As early adopters of digital publishing in the law turned to blogging, something we’ve seen explode over the last decade, some legal publishers are turning to Substack.

Substack is an online platform that provides publishing, payment, analytics, and design infrastructure to support subscription newsletters.

Among the legal Substack users Ambrogi highlights are lawyers and career legal journalists, David Lat and Jason Tashea, whom I’ve been reading on Substack.

Lat covers events and trends in the law. As I have mentioned before regarding Substack, Lat is likely to return to the heights of legal journalism – covering the Supreme Court and more. He founded one of the first widely read blogs, Underneath Their Robes, as well as the granddaddy of legal blogs, Above the Law.

Being able to charge a five dollars a month, Lat could turn this in to lucrative deal. I’d rather read Lat than similar coverage from ALM or Law360.

Jason Tashea covers access to legal tech as it relates to access to justice matters, and does a heck of a job at it. There is no better person covering the area than Tashea, a legal tech entrepreneur and former report for the ABA Journal.

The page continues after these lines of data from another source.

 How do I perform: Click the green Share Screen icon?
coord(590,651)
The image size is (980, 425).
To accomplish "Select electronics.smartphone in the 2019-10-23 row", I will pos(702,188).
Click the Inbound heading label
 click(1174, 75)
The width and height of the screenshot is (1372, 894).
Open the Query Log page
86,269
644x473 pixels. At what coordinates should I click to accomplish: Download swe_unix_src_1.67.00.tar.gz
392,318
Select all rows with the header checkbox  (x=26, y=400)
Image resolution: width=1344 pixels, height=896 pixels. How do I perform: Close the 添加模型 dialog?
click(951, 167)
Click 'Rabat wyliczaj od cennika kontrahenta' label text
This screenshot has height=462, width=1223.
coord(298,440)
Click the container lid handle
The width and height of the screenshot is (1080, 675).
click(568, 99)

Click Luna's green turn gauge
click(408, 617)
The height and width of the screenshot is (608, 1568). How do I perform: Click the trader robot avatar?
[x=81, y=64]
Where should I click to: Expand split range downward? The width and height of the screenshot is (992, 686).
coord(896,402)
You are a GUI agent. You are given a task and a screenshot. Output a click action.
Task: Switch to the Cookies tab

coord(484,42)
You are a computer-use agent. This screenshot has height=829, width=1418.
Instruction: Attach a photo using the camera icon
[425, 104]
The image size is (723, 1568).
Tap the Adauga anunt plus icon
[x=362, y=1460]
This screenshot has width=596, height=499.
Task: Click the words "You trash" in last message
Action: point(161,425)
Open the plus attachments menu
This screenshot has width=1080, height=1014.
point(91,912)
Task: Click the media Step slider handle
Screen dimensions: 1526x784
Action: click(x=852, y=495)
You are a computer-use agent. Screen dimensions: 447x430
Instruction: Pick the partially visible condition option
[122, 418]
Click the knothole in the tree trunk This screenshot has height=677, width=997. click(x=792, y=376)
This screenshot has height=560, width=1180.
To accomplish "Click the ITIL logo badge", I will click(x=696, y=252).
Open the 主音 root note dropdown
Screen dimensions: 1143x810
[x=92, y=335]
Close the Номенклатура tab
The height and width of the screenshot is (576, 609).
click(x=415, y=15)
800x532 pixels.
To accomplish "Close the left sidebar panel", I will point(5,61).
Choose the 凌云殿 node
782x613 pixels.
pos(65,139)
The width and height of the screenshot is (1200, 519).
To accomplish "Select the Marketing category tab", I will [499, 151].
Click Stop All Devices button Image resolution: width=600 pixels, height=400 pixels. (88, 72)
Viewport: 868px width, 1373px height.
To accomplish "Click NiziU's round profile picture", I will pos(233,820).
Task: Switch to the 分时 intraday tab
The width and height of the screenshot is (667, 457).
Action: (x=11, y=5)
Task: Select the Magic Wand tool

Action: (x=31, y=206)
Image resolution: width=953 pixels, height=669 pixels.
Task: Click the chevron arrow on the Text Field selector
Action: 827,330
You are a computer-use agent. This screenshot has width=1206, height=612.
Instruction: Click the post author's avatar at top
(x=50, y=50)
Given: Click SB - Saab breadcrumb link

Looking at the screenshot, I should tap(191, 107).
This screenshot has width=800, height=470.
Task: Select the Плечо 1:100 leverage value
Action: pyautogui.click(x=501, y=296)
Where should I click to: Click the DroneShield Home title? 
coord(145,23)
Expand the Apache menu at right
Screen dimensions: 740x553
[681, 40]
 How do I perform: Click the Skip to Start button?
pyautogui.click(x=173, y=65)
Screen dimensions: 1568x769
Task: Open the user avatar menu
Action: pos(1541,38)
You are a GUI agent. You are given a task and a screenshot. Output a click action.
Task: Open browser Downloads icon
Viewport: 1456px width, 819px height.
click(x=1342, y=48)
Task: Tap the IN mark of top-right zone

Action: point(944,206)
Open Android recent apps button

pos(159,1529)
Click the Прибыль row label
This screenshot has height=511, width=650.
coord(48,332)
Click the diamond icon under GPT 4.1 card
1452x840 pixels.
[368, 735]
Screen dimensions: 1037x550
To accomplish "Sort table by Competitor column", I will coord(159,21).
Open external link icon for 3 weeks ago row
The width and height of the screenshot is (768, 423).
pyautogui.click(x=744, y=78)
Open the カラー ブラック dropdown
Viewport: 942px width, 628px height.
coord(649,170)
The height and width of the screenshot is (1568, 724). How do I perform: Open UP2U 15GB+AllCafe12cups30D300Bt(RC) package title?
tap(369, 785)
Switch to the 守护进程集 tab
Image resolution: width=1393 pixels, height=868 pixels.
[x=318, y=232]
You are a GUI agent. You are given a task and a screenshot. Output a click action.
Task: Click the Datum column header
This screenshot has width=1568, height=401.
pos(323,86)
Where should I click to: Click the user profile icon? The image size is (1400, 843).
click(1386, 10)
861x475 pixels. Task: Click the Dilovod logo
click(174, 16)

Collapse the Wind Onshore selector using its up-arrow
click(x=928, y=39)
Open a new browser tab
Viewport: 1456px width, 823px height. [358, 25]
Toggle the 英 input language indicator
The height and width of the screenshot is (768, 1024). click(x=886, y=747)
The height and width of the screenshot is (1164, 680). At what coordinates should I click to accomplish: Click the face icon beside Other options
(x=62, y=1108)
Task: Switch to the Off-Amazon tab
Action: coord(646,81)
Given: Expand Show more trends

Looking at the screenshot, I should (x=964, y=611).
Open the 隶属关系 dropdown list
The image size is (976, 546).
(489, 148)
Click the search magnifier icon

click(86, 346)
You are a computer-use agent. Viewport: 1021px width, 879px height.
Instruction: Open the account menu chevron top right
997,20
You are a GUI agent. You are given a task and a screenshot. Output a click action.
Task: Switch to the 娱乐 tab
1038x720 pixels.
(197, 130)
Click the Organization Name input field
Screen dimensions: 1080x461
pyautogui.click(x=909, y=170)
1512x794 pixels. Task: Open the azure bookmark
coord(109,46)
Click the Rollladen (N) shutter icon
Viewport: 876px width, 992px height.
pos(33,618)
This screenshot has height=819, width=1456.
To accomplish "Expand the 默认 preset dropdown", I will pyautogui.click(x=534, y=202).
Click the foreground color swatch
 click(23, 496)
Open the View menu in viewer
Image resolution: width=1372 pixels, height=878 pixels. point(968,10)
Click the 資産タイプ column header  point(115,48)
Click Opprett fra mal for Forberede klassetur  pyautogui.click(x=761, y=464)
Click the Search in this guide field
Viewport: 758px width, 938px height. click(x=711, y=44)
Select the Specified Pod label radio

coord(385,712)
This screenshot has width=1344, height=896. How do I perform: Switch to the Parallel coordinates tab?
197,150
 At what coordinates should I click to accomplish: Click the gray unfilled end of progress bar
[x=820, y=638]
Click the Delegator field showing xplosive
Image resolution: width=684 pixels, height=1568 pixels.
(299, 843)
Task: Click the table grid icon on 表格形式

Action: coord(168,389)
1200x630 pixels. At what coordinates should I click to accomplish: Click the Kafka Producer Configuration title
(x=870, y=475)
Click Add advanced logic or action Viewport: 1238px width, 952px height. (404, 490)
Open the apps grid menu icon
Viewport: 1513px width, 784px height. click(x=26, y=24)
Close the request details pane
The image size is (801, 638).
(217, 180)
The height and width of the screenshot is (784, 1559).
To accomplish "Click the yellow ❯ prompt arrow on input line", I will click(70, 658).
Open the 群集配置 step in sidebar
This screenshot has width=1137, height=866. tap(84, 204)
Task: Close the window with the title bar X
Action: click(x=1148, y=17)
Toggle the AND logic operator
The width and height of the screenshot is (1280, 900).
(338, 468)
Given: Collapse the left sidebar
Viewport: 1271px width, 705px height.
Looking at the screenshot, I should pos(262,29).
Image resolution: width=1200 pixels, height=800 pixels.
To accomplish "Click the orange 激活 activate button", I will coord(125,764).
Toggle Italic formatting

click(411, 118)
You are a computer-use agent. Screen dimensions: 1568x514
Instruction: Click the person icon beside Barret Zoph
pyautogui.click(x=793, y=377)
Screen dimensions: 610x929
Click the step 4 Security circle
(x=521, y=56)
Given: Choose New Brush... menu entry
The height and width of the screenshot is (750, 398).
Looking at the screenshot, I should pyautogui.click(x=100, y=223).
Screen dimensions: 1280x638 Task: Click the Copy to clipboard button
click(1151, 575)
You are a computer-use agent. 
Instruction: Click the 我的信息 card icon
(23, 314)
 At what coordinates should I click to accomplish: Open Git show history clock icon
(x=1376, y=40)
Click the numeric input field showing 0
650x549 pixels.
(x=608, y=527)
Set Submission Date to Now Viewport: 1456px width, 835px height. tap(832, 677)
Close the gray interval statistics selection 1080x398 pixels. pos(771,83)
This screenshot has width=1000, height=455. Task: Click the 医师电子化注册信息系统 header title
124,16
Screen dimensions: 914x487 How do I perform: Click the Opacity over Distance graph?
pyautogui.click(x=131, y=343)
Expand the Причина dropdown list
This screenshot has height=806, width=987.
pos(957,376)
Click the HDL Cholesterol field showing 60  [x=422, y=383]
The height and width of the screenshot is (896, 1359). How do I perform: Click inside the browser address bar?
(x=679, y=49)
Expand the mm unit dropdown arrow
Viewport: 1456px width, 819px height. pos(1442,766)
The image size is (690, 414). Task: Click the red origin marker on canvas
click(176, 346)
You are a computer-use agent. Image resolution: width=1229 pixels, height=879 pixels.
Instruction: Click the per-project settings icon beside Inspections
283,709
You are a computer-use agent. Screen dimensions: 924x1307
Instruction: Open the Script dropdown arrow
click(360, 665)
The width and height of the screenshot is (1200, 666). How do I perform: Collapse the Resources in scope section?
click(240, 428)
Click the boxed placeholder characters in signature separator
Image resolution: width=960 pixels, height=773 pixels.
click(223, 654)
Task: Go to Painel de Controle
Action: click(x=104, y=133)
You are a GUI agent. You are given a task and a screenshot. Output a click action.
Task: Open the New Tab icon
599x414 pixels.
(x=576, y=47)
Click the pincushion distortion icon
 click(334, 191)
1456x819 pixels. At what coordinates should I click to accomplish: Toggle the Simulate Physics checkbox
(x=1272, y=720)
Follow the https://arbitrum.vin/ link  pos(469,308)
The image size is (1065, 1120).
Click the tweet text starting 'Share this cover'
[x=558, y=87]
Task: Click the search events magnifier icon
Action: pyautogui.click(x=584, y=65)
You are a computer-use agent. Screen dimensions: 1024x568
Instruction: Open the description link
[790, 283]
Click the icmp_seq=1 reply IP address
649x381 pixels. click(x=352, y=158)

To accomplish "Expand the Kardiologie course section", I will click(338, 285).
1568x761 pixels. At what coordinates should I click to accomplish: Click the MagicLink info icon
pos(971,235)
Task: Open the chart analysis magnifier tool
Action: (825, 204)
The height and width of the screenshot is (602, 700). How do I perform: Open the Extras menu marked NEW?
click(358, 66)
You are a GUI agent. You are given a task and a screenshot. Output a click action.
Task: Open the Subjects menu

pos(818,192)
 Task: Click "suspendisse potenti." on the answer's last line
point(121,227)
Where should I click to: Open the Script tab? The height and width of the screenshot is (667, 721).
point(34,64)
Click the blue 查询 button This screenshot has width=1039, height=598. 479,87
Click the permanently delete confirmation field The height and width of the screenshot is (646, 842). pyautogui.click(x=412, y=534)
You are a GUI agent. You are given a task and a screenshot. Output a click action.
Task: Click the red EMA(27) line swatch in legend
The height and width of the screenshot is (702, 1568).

I have commented on Substack and legal publishing before, but after reading Ambrogi’s post I asked some teammates their thoughts on Substack. Our quick take:

  • Substack is meant to be a platform for people to make money from their content through subscribers. That’s how they, Substack, make money. Most legal bloggers make money through their law practice.
  • Substack has an easy to use and nice looking interface for publishing.
  • A big reason Substack is experiencing some success is that they’re set up so that their publications emulate what made early blogs so successful: they cover a narrow niche and they’re usually authored by a single personality—and people are drawn to that person/personality.
  • The novelty of a new platform will attract lawyers and firms, though firms may struggle with success as group publishers.
  • Full text newsletter versus excerpts which some firms mistakenly choose to to go with on blog posts based on the belief that traffic to their blog is more important than reader convenience and loyalty.
  • By charging a subscription on Substack (optional) you may be putting your content behind a paywall and making it irrelevant as far as evolution of the law.

Colin O’Keefe, who leads our publishing group, shared his thoughts on Substack, directly, in a blog post last fall.